Per me fare arte è come essere persi in un bosco o in un deserto, ecco forse meglio dire in un deserto.
In un deserto perché a volte seguire le proprie ispirazioni è difficile come salire su una duna, a volte è più semplice, come scenderne, a volte si vede un miraggio e si pensa di poter raggiungerne la visione. Si persegue quella strada strada, ma non si arriva nulla.
A volte ci si ferma a guardare dei sassolini, pensando che possano nascondere la fonte dell’arte perfetta, ma in realtà sono solo sassolini.
Oggi volevo fare questa riflessione sul modo in cui faccio arte. Mi guardo sempre intorno e penso di essere un ladro (in senso artistico ovviamente).
Mi piace guardare cosa fanno gli altri non le idee, ma piuttosto i concetti, la trasformazione dei concetti in segni, ovviamente non semplice e molto spesso non mi riesce.
Cambio spesso perché poi mi annoio.
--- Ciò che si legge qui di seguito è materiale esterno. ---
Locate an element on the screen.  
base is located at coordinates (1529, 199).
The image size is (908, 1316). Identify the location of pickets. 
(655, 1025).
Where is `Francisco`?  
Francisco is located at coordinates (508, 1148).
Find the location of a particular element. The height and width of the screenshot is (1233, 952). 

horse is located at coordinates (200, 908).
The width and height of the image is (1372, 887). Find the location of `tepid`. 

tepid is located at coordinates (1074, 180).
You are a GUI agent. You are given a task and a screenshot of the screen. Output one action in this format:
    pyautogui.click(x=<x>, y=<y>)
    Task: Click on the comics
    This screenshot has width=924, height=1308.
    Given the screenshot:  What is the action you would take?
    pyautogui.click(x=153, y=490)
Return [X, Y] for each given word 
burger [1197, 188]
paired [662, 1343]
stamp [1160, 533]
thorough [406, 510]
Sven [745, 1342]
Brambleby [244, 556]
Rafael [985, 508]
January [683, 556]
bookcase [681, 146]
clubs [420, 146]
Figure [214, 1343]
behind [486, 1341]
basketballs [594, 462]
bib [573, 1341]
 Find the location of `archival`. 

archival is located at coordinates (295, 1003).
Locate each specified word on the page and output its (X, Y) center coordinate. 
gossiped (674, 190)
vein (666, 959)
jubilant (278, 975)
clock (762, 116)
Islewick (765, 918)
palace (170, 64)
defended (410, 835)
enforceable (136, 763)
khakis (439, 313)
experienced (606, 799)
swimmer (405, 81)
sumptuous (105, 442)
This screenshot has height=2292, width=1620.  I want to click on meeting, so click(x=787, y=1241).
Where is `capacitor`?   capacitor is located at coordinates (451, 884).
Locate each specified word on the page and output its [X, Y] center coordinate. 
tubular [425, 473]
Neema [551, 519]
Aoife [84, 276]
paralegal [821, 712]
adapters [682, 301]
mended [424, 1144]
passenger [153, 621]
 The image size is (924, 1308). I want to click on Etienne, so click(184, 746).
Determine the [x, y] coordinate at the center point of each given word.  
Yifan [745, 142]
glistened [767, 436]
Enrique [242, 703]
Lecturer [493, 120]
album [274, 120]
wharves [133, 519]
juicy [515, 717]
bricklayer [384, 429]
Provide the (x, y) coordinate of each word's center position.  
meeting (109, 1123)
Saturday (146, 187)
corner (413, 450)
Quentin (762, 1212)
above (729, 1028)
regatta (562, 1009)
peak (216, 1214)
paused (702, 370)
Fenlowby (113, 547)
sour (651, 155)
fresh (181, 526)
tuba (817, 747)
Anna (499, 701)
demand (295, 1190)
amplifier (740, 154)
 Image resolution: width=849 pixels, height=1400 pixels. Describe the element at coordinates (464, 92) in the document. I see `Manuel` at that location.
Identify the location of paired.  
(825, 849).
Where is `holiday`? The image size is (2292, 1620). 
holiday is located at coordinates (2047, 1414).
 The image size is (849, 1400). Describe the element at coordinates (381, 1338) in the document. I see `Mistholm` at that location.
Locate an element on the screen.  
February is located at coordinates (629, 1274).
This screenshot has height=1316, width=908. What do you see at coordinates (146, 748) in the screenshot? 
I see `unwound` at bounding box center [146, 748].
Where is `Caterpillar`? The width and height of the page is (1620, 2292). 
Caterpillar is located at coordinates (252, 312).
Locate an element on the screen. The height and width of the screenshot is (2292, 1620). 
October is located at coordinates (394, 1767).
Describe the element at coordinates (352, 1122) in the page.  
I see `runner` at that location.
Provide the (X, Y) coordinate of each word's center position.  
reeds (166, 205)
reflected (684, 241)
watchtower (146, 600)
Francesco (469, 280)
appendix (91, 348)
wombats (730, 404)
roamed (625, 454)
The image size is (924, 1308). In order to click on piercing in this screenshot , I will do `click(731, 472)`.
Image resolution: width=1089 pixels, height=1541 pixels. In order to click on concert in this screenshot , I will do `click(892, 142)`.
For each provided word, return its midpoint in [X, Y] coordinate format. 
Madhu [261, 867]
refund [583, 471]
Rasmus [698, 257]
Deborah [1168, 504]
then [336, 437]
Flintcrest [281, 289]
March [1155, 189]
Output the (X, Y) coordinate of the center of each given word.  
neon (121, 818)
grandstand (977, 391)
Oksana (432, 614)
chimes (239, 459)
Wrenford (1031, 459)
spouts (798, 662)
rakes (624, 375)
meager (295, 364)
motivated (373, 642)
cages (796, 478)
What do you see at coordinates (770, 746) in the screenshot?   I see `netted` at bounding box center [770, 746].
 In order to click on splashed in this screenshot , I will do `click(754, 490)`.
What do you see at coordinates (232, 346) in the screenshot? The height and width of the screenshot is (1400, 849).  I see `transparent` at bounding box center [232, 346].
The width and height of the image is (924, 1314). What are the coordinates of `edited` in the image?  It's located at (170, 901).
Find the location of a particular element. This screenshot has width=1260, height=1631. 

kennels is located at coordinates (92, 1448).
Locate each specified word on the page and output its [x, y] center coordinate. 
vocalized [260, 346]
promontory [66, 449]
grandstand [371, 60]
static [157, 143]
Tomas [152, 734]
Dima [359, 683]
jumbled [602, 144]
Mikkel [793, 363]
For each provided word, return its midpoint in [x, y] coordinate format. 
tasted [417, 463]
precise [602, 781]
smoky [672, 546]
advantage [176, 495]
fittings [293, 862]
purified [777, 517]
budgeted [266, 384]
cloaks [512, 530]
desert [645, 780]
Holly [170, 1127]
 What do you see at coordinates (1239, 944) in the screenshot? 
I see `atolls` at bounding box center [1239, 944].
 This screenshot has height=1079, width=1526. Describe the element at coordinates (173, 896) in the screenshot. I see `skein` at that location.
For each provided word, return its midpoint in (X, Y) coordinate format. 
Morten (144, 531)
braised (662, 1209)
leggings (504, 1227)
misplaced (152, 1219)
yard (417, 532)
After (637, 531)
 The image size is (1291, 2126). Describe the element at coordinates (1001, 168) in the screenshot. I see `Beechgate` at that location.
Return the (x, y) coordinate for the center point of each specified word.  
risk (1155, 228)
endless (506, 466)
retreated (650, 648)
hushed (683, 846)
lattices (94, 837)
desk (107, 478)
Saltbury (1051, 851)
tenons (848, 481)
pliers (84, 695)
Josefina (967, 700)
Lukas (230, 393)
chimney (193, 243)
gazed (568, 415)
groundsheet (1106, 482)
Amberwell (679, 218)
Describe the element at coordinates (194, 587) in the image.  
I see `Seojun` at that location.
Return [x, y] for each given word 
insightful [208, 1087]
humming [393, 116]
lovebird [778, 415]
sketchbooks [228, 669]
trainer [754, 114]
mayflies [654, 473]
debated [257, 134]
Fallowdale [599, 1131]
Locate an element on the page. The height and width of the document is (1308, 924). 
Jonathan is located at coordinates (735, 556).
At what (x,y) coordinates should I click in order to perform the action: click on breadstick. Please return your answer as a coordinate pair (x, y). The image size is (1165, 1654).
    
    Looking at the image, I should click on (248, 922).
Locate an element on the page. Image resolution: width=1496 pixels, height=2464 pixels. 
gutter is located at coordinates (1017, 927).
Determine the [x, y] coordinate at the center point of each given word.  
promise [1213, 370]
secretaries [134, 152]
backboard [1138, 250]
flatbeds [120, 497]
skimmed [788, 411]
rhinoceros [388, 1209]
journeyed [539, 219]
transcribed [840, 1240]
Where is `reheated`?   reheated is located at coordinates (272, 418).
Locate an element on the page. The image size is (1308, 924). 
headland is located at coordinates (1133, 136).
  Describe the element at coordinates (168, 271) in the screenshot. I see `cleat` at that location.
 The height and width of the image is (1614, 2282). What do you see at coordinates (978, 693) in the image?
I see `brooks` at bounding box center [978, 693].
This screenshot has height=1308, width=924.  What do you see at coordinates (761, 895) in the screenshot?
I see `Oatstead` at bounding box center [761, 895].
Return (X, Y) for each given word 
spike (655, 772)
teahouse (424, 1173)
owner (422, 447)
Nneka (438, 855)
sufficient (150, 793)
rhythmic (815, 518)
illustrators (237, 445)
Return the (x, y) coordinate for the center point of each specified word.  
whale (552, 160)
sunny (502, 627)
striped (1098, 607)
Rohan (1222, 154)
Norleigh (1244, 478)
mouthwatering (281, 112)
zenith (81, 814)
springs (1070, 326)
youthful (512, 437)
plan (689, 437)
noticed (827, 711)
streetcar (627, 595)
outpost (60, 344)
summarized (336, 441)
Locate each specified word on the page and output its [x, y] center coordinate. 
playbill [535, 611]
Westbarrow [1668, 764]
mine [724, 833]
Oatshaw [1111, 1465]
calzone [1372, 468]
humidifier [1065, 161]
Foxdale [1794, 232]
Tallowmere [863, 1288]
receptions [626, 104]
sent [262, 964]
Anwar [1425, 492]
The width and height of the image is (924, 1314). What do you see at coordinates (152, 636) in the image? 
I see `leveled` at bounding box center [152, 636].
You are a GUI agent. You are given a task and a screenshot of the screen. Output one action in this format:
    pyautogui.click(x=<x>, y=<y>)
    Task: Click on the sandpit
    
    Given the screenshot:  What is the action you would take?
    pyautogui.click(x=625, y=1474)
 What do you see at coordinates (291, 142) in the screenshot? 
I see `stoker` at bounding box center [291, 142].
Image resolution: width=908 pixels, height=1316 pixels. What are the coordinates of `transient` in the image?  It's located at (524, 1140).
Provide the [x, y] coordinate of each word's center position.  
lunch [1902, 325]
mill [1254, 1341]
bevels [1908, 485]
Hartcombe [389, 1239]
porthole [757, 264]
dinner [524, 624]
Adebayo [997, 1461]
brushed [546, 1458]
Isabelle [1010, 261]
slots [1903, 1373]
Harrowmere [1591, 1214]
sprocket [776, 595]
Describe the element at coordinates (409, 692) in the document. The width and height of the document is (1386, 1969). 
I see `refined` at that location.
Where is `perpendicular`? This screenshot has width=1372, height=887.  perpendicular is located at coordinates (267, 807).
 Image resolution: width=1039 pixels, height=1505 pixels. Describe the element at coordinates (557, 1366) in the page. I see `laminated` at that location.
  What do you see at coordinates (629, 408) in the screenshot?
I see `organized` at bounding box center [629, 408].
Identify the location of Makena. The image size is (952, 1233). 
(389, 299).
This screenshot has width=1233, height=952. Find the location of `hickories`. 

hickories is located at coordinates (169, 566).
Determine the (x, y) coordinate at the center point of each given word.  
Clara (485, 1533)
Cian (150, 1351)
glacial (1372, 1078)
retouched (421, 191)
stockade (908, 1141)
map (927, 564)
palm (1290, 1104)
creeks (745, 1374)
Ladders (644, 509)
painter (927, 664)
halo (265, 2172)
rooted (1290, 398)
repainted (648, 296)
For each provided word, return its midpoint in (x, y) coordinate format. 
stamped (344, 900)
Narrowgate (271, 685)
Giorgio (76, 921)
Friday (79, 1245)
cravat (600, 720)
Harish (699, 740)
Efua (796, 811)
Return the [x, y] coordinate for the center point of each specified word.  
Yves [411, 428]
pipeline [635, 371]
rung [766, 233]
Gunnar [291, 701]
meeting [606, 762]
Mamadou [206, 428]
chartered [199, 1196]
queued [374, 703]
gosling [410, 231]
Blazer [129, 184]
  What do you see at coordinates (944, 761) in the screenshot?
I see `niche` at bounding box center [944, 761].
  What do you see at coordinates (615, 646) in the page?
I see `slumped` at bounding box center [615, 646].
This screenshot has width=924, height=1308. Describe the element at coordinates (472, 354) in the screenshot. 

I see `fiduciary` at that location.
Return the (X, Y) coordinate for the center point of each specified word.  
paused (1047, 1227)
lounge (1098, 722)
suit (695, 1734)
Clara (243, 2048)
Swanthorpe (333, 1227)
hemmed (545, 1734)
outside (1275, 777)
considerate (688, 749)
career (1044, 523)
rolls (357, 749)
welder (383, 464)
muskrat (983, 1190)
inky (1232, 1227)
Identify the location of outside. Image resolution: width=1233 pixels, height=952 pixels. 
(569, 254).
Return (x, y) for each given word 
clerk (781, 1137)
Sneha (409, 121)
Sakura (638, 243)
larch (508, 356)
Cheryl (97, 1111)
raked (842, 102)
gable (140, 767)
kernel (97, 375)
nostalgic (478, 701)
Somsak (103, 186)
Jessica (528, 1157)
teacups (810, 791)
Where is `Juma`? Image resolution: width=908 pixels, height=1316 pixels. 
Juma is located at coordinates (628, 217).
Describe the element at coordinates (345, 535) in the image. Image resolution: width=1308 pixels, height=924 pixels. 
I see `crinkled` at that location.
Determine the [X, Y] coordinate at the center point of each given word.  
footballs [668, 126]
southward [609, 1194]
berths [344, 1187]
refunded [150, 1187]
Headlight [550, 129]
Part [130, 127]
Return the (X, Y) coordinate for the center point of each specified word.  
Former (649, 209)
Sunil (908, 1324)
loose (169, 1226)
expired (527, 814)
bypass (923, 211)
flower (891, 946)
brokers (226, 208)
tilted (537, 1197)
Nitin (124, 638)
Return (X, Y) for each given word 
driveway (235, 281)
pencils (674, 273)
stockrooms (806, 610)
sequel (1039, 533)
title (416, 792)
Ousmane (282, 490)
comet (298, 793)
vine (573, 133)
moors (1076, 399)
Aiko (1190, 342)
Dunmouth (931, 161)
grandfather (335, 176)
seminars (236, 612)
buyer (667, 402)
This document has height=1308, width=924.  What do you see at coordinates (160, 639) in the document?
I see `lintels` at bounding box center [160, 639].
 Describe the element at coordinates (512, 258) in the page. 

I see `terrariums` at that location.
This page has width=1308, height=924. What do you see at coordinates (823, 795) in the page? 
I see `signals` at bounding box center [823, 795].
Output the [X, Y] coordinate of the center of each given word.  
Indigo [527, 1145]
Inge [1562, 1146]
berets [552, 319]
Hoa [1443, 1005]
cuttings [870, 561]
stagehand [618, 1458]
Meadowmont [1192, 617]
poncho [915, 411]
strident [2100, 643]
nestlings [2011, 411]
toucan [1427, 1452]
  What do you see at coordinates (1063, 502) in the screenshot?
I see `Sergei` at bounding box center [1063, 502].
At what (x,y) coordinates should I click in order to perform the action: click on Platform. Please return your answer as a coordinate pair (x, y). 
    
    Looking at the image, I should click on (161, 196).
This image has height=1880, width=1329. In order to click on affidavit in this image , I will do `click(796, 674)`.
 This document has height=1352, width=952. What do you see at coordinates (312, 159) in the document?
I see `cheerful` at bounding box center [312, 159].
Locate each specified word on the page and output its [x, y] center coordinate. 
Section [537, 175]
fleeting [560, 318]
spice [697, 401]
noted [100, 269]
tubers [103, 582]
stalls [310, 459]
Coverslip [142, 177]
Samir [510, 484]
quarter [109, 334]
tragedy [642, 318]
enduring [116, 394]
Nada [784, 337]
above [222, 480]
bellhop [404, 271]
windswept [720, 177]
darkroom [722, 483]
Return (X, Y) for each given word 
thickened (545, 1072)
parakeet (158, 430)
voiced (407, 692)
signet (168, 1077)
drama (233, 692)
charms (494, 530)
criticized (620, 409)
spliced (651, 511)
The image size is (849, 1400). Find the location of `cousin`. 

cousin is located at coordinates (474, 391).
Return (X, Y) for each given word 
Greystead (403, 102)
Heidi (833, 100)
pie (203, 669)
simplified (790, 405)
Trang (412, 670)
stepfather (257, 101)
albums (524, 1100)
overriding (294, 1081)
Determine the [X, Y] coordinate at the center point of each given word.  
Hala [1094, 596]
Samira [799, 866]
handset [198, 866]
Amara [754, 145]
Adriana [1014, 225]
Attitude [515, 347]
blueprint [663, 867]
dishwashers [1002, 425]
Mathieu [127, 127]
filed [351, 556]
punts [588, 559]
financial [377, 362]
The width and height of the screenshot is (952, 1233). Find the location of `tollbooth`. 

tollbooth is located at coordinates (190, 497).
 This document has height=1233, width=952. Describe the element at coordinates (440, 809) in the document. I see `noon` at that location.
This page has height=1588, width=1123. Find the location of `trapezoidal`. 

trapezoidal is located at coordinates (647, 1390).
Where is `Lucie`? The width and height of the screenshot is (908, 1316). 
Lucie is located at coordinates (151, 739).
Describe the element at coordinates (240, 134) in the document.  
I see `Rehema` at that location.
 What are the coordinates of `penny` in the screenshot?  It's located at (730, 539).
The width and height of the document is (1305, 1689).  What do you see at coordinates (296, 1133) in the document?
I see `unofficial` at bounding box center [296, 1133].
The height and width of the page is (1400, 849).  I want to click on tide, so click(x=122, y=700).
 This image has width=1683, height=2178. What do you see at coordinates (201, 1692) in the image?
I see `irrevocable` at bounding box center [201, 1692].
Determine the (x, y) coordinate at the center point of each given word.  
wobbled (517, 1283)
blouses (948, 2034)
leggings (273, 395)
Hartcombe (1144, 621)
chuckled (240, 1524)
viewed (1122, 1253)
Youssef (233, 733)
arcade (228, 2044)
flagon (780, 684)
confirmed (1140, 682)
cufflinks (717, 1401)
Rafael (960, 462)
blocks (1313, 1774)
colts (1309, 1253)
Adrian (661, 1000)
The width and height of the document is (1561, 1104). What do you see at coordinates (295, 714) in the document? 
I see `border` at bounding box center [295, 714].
Fare sempre le stesse cose è assolutamente deprimente così come non riuscire a trovare, tutto sommato, un linguaggio che mi diverta.
Ripercorrendo gli ultimi due anni, rispetto a ciò che ho prodotto, posso sicuramente dire che sono andato nella direzione della semplificazione. Anche se rimango sempre affascinato da dal lavoro di Kirchner, che con colore e linee, a volte molto crude, riesce a raccontare delle storie incredibili; d’altro canto mi piace anche moltissimo la semplicità di Mondrian.
Non ovviamente il Mondrian dell’ultimo periodo, in cui era arrivato l’astrattismo geometrico, ma piuttosto è il processo per arrivare a quell’astrattismo geometrico che mi affascina sempre. Gli alberi di Mondrian, le scomposizioni con cui attraverso linee curve ne realizza la percezione, senza effettivamente mai rappresentarlo.